* Task prompt: Rewrite the data below as a Markdown table with the columns Row and Line. Give every non-blank line its own numbered row and leave out the blank lines.

* Item position entries:
↓↓↓

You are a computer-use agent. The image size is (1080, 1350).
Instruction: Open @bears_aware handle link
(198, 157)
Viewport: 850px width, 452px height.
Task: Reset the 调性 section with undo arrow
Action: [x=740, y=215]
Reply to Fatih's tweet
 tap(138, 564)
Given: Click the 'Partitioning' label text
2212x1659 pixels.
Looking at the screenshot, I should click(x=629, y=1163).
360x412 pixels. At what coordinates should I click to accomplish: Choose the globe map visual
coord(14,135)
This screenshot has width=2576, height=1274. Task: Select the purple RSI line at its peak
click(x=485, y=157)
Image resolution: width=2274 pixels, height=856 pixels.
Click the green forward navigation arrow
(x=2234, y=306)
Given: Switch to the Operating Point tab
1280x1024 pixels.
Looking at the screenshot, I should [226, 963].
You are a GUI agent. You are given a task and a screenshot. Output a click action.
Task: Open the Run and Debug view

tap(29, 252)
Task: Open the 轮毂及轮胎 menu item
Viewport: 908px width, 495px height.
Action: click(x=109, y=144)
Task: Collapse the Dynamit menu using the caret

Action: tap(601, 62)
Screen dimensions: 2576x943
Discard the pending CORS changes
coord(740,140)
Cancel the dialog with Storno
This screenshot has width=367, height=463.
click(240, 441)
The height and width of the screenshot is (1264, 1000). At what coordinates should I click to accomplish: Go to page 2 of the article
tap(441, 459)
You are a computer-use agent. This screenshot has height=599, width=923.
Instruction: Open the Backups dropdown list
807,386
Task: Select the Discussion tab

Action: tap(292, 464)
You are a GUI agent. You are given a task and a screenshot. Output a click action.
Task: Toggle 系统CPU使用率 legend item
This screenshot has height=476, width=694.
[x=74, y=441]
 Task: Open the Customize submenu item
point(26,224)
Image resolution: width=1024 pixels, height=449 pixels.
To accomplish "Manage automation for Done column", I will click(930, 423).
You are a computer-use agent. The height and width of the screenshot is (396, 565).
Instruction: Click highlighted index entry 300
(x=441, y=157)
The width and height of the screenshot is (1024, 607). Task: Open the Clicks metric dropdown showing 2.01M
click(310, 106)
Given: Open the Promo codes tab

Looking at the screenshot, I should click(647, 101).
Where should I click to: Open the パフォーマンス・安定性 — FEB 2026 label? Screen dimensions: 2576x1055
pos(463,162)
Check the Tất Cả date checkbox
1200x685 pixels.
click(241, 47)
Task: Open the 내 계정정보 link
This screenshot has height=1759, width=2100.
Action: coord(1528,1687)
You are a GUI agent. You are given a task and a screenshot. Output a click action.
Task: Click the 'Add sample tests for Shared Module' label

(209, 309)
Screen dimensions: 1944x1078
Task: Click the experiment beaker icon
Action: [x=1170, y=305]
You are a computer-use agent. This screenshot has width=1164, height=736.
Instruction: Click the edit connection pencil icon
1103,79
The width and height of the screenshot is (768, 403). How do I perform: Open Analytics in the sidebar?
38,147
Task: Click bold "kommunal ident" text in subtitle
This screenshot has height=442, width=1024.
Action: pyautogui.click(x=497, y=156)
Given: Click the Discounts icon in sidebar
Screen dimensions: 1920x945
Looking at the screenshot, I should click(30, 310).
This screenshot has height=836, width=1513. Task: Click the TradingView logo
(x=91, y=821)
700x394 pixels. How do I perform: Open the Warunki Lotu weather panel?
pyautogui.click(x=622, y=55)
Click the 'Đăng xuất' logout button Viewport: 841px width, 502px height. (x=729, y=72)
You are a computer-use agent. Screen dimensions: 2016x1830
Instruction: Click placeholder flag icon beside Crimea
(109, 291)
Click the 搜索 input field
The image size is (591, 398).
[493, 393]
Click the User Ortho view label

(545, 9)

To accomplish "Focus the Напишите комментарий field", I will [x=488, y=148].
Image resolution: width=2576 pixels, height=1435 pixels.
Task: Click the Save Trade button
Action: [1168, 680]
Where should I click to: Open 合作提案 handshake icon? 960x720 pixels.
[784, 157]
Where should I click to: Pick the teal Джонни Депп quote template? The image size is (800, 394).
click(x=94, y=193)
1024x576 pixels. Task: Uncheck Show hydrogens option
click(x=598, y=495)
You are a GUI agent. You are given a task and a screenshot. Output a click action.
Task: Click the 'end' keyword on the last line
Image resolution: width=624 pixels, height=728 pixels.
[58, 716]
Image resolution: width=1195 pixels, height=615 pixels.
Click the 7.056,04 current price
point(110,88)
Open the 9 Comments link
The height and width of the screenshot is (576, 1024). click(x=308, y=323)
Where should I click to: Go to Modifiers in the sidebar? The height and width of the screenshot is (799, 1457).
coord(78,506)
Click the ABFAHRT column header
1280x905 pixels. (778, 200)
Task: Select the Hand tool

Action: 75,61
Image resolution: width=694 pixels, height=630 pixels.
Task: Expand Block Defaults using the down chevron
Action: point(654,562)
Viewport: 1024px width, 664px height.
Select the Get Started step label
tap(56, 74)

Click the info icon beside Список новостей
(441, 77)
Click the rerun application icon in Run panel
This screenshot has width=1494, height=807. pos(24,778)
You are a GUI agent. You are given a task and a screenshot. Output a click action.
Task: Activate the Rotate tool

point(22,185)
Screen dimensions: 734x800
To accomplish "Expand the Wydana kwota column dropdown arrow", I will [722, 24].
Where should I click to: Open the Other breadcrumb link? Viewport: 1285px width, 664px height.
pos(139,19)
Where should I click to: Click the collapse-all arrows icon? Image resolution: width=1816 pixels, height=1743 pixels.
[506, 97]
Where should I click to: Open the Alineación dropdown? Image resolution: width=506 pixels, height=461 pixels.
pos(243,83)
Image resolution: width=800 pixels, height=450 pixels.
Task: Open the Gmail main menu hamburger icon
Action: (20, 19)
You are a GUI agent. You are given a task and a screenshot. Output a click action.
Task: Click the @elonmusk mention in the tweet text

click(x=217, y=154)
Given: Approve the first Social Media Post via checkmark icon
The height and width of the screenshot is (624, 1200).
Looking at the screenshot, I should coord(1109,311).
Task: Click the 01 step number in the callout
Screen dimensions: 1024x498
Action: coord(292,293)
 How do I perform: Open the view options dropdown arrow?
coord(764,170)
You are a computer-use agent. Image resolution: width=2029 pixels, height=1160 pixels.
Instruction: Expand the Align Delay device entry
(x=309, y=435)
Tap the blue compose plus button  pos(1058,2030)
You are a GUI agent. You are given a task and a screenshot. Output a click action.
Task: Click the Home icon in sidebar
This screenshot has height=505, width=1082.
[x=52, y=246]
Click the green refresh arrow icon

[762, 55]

↑↑↑

* Output of the exercise:
| Row | Line |
|---|---|
| 1 | You are a computer-use agent. The image size is (1080, 1350). |
| 2 | Instruction: Open @bears_aware handle link |
| 3 | (198, 157) |
| 4 | Viewport: 850px width, 452px height. |
| 5 | Task: Reset the 调性 section with undo arrow |
| 6 | Action: [x=740, y=215] |
| 7 | Reply to Fatih's tweet |
| 8 |  tap(138, 564) |
| 9 | Given: Click the 'Partitioning' label text |
| 10 | 2212x1659 pixels. |
| 11 | Looking at the screenshot, I should click(x=629, y=1163). |
| 12 | 360x412 pixels. At what coordinates should I click to accomplish: Choose the globe map visual |
| 13 | coord(14,135) |
| 14 | This screenshot has width=2576, height=1274. Task: Select the purple RSI line at its peak |
| 15 | click(x=485, y=157) |
| 16 | Image resolution: width=2274 pixels, height=856 pixels. |
| 17 | Click the green forward navigation arrow |
| 18 | (x=2234, y=306) |
| 19 | Given: Switch to the Operating Point tab |
| 20 | 1280x1024 pixels. |
| 21 | Looking at the screenshot, I should [226, 963]. |
| 22 | You are a GUI agent. You are given a task and a screenshot. Output a click action. |
| 23 | Task: Open the Run and Debug view |
| 24 | tap(29, 252) |
| 25 | Task: Open the 轮毂及轮胎 menu item |
| 26 | Viewport: 908px width, 495px height. |
| 27 | Action: click(x=109, y=144) |
| 28 | Task: Collapse the Dynamit menu using the caret |
| 29 | Action: tap(601, 62) |
| 30 | Screen dimensions: 2576x943 |
| 31 | Discard the pending CORS changes |
| 32 | coord(740,140) |
| 33 | Cancel the dialog with Storno |
| 34 | This screenshot has width=367, height=463. |
| 35 | click(240, 441) |
| 36 | The height and width of the screenshot is (1264, 1000). At what coordinates should I click to accomplish: Go to page 2 of the article |
| 37 | tap(441, 459) |
| 38 | You are a computer-use agent. This screenshot has height=599, width=923. |
| 39 | Instruction: Open the Backups dropdown list |
| 40 | 807,386 |
| 41 | Task: Select the Discussion tab |
| 42 | Action: tap(292, 464) |
| 43 | You are a GUI agent. You are given a task and a screenshot. Output a click action. |
| 44 | Task: Toggle 系统CPU使用率 legend item |
| 45 | This screenshot has height=476, width=694. |
| 46 | [x=74, y=441] |
| 47 |  Task: Open the Customize submenu item |
| 48 | point(26,224) |
| 49 | Image resolution: width=1024 pixels, height=449 pixels. |
| 50 | To accomplish "Manage automation for Done column", I will click(930, 423). |
| 51 | You are a computer-use agent. The height and width of the screenshot is (396, 565). |
| 52 | Instruction: Click highlighted index entry 300 |
| 53 | (x=441, y=157) |
| 54 | The width and height of the screenshot is (1024, 607). Task: Open the Clicks metric dropdown showing 2.01M |
| 55 | click(310, 106) |
| 56 | Given: Open the Promo codes tab |
| 57 | Looking at the screenshot, I should click(647, 101). |
| 58 | Where should I click to: Open the パフォーマンス・安定性 — FEB 2026 label? Screen dimensions: 2576x1055 |
| 59 | pos(463,162) |
| 60 | Check the Tất Cả date checkbox |
| 61 | 1200x685 pixels. |
| 62 | click(241, 47) |
| 63 | Task: Open the 내 계정정보 link |
| 64 | This screenshot has height=1759, width=2100. |
| 65 | Action: coord(1528,1687) |
| 66 | You are a GUI agent. You are given a task and a screenshot. Output a click action. |
| 67 | Task: Click the 'Add sample tests for Shared Module' label |
| 68 | (209, 309) |
| 69 | Screen dimensions: 1944x1078 |
| 70 | Task: Click the experiment beaker icon |
| 71 | Action: [x=1170, y=305] |
| 72 | You are a computer-use agent. This screenshot has width=1164, height=736. |
| 73 | Instruction: Click the edit connection pencil icon |
| 74 | 1103,79 |
| 75 | The width and height of the screenshot is (768, 403). How do I perform: Open Analytics in the sidebar? |
| 76 | 38,147 |
| 77 | Task: Click bold "kommunal ident" text in subtitle |
| 78 | This screenshot has height=442, width=1024. |
| 79 | Action: pyautogui.click(x=497, y=156) |
| 80 | Given: Click the Discounts icon in sidebar |
| 81 | Screen dimensions: 1920x945 |
| 82 | Looking at the screenshot, I should click(30, 310). |
| 83 | This screenshot has height=836, width=1513. Task: Click the TradingView logo |
| 84 | (x=91, y=821) |
| 85 | 700x394 pixels. How do I perform: Open the Warunki Lotu weather panel? |
| 86 | pyautogui.click(x=622, y=55) |
| 87 | Click the 'Đăng xuất' logout button Viewport: 841px width, 502px height. (x=729, y=72) |
| 88 | You are a computer-use agent. Screen dimensions: 2016x1830 |
| 89 | Instruction: Click placeholder flag icon beside Crimea |
| 90 | (109, 291) |
| 91 | Click the 搜索 input field |
| 92 | The image size is (591, 398). |
| 93 | [493, 393] |
| 94 | Click the User Ortho view label |
| 95 | (545, 9) |
| 96 | To accomplish "Focus the Напишите комментарий field", I will [x=488, y=148]. |
| 97 | Image resolution: width=2576 pixels, height=1435 pixels. |
| 98 | Task: Click the Save Trade button |
| 99 | Action: [1168, 680] |
| 100 | Where should I click to: Open 合作提案 handshake icon? 960x720 pixels. |
| 101 | [784, 157] |
| 102 | Where should I click to: Pick the teal Джонни Депп quote template? The image size is (800, 394). |
| 103 | click(x=94, y=193) |
| 104 | 1024x576 pixels. Task: Uncheck Show hydrogens option |
| 105 | click(x=598, y=495) |
| 106 | You are a GUI agent. You are given a task and a screenshot. Output a click action. |
| 107 | Task: Click the 'end' keyword on the last line |
| 108 | Image resolution: width=624 pixels, height=728 pixels. |
| 109 | [58, 716] |
| 110 | Image resolution: width=1195 pixels, height=615 pixels. |
| 111 | Click the 7.056,04 current price |
| 112 | point(110,88) |
| 113 | Open the 9 Comments link |
| 114 | The height and width of the screenshot is (576, 1024). click(x=308, y=323) |
| 115 | Where should I click to: Go to Modifiers in the sidebar? The height and width of the screenshot is (799, 1457). |
| 116 | coord(78,506) |
| 117 | Click the ABFAHRT column header |
| 118 | 1280x905 pixels. (778, 200) |
| 119 | Task: Select the Hand tool |
| 120 | Action: 75,61 |
| 121 | Image resolution: width=694 pixels, height=630 pixels. |
| 122 | Task: Expand Block Defaults using the down chevron |
| 123 | Action: point(654,562) |
| 124 | Viewport: 1024px width, 664px height. |
| 125 | Select the Get Started step label |
| 126 | tap(56, 74) |
| 127 | Click the info icon beside Список новостей |
| 128 | (441, 77) |
| 129 | Click the rerun application icon in Run panel |
| 130 | This screenshot has width=1494, height=807. pos(24,778) |
| 131 | You are a GUI agent. You are given a task and a screenshot. Output a click action. |
| 132 | Task: Activate the Rotate tool |
| 133 | point(22,185) |
| 134 | Screen dimensions: 734x800 |
| 135 | To accomplish "Expand the Wydana kwota column dropdown arrow", I will [722, 24]. |
| 136 | Where should I click to: Open the Other breadcrumb link? Viewport: 1285px width, 664px height. |
| 137 | pos(139,19) |
| 138 | Where should I click to: Click the collapse-all arrows icon? Image resolution: width=1816 pixels, height=1743 pixels. |
| 139 | [506, 97] |
| 140 | Where should I click to: Open the Alineación dropdown? Image resolution: width=506 pixels, height=461 pixels. |
| 141 | pos(243,83) |
| 142 | Image resolution: width=800 pixels, height=450 pixels. |
| 143 | Task: Open the Gmail main menu hamburger icon |
| 144 | Action: (20, 19) |
| 145 | You are a GUI agent. You are given a task and a screenshot. Output a click action. |
| 146 | Task: Click the @elonmusk mention in the tweet text |
| 147 | click(x=217, y=154) |
| 148 | Given: Approve the first Social Media Post via checkmark icon |
| 149 | The height and width of the screenshot is (624, 1200). |
| 150 | Looking at the screenshot, I should coord(1109,311). |
| 151 | Task: Click the 01 step number in the callout |
| 152 | Screen dimensions: 1024x498 |
| 153 | Action: coord(292,293) |
| 154 |  How do I perform: Open the view options dropdown arrow? |
| 155 | coord(764,170) |
| 156 | You are a computer-use agent. Image resolution: width=2029 pixels, height=1160 pixels. |
| 157 | Instruction: Expand the Align Delay device entry |
| 158 | (x=309, y=435) |
| 159 | Tap the blue compose plus button  pos(1058,2030) |
| 160 | You are a GUI agent. You are given a task and a screenshot. Output a click action. |
| 161 | Task: Click the Home icon in sidebar |
| 162 | This screenshot has height=505, width=1082. |
| 163 | [x=52, y=246] |
| 164 | Click the green refresh arrow icon |
| 165 | [762, 55] |